Once upon a time there was a tree.
And it grew in a beautiful place in the country.
The tree was tall and had deep roots and solid branches and green leaves.
And it was a proud tree.

One day a boy began climbing the tree.
And he knew that he wanted to climb until he reached the very top.
So the tree carefully guided him from branch to branch, higher and higher.
And the boy felt safe and loved.

The boy continued climbing the tree, a little higher every day.
And as the boy climbed the tree, the tree provided comfort and protection.
Its leaves gave the boy shelter, its branches gave the boy structure.
And its roots gave the boy a solid foundation to build on.

Then one day the boy finally reached the top of the tree.
He was excited and the tree was very proud of how far he had climbed.
But the tree knew that the time had come.
To let the boy go.

So the tree said to the boy.
“My leaves are changing colors and the wind is starting to blow.”
“Find the biggest leaf you see and climb on it and close your eyes.”
“And the wind will take you wherever you’re supposed to go.”

The boy looked to his right and to his left and up above and down below.
And finally, at the very, very top of the tree on the very highest branch.
The boy saw the most perfect leaf he had ever seen.
And he climbed onto the leaf and closed his eyes just as the tree had told him.

Soon the wind picked up and the boy could feel his leaf trembling.
He grabbed on with all his strength to be sure he wouldn’t fall.
And then he watched as the stem of his leaf began to break free.
From the tree that had nurtured him for so many years.

The boy was excited to be free and on his own.
And as the strong wind carried the leaf high up into the air like a magic carpet,
The boy turned around and waved goodbye to the tree.
And it was a proud tree.

Soon the boy was far enough away that he could no longer see the tree.
So he turned back around to watch where the wind might be taking him.
All around, the boy saw the amazing opportunities the world had to offer.
And he settled in for the ride of his life.

The wind carried the boy to mystical places and magical lands.
On exotic adventures and extraordinary challenges.
Through happiness and sadness and love and hate.
And wins and losses and successes and failures.
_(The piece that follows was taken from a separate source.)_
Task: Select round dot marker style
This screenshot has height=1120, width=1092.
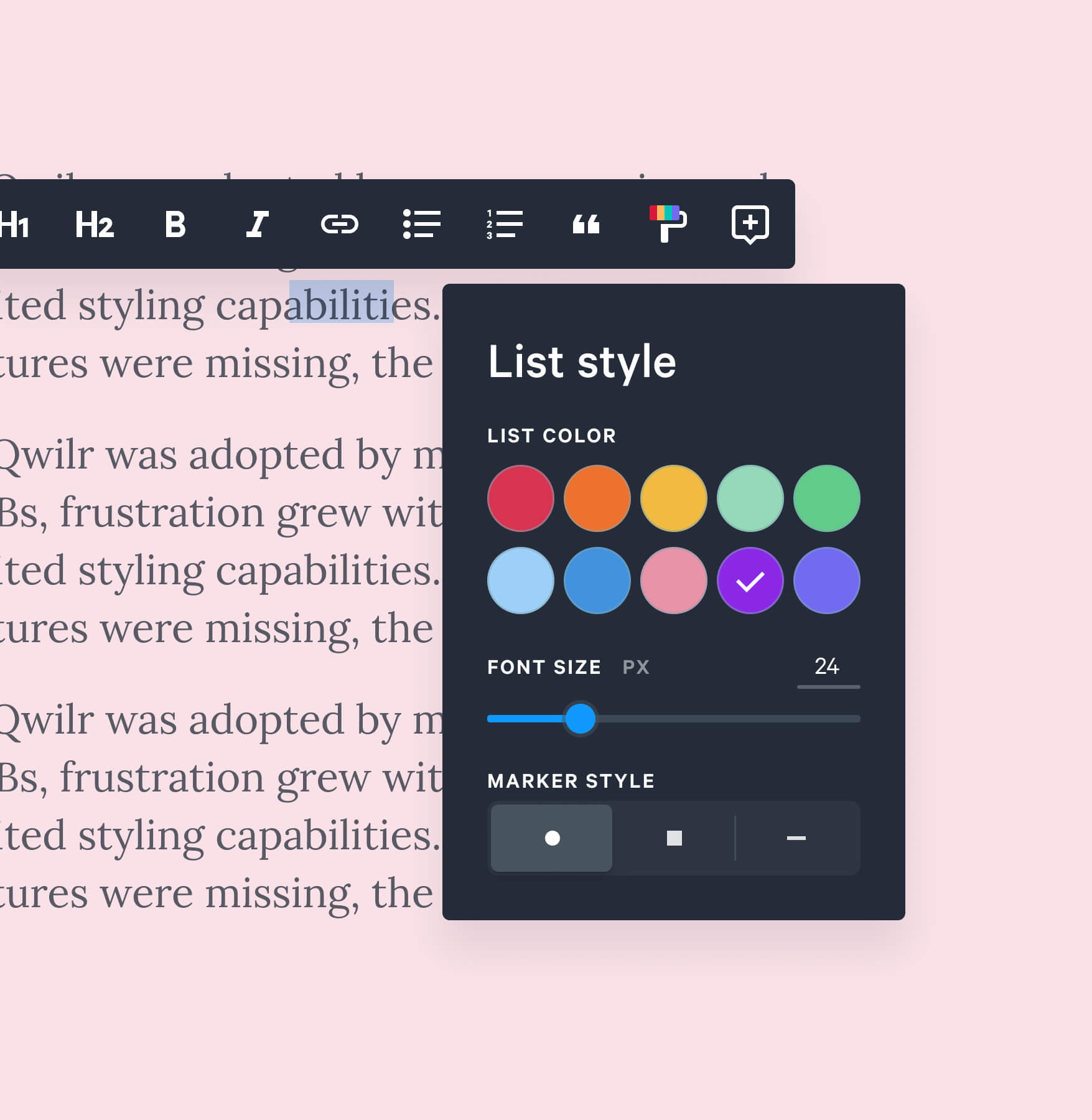Action: (552, 838)
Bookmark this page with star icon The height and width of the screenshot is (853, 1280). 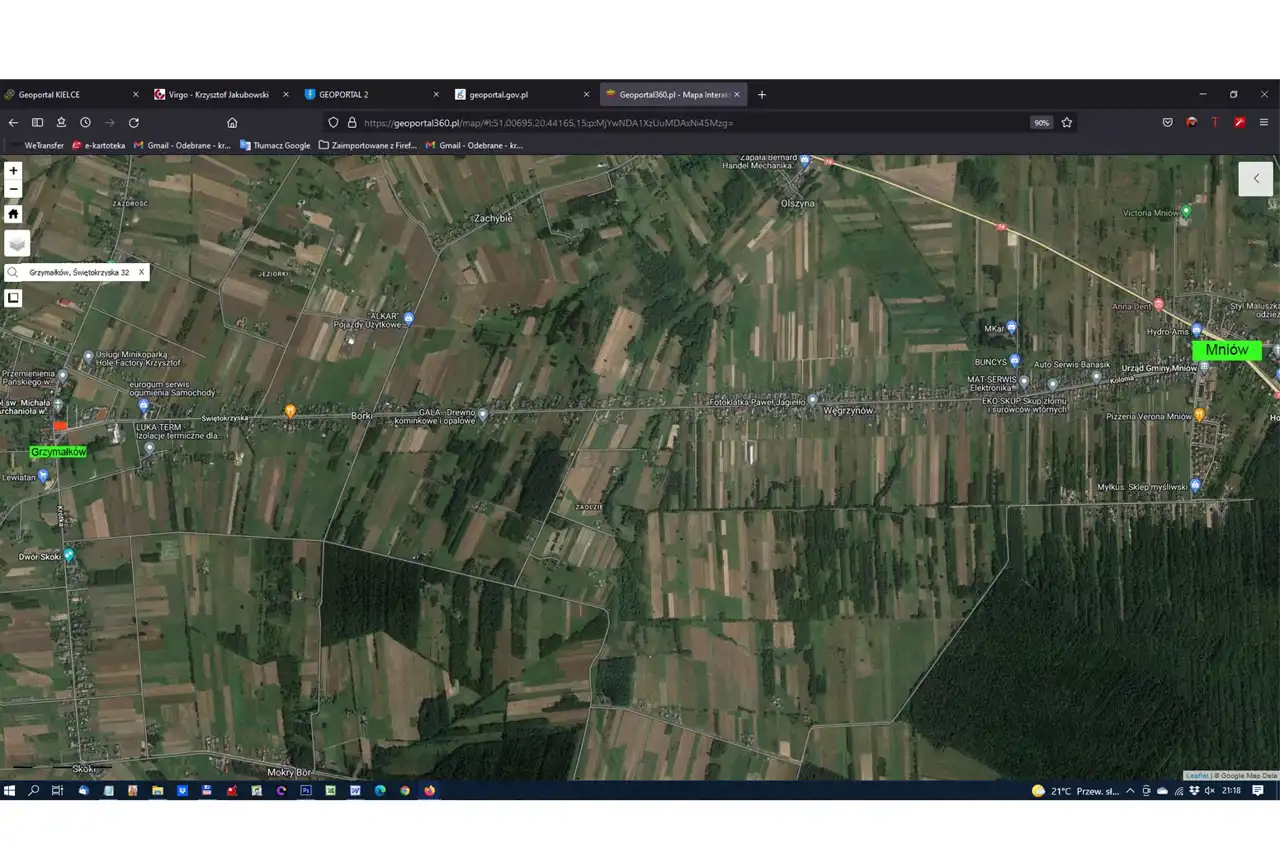1067,123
As the wind carried the boy he felt exhilaration and freedom.
He began to learn to control the leaf and take it where he wanted it to go.
And he grew and gained knowledge and insight and experience and wisdom.
And felt as if he could fly forever.

But eventually the boy grew weary and wished that his leaf would finally land.
And he remembered what the tree had said when he was first set free.
So he closed his eyes just as the tree had told him.
And the wind began to slow down and change directions.

When the boy opened his eyes, the wind had carried him back to the country.
There was the tree with its deep roots and solid branches and green leaves.
As the boy smiled at the tree, the wind blew one last burst.
And he landed safely right at the base of the trunk.

The boy was happy to finally be on the ground.
He knew that his leaf had fallen right where it was supposed to have fallen.
And when the tree looked down and noticed that the boy had grown into a man.
It was a proud tree.

For my son, who is climbing his own tree and will someday have to be let go.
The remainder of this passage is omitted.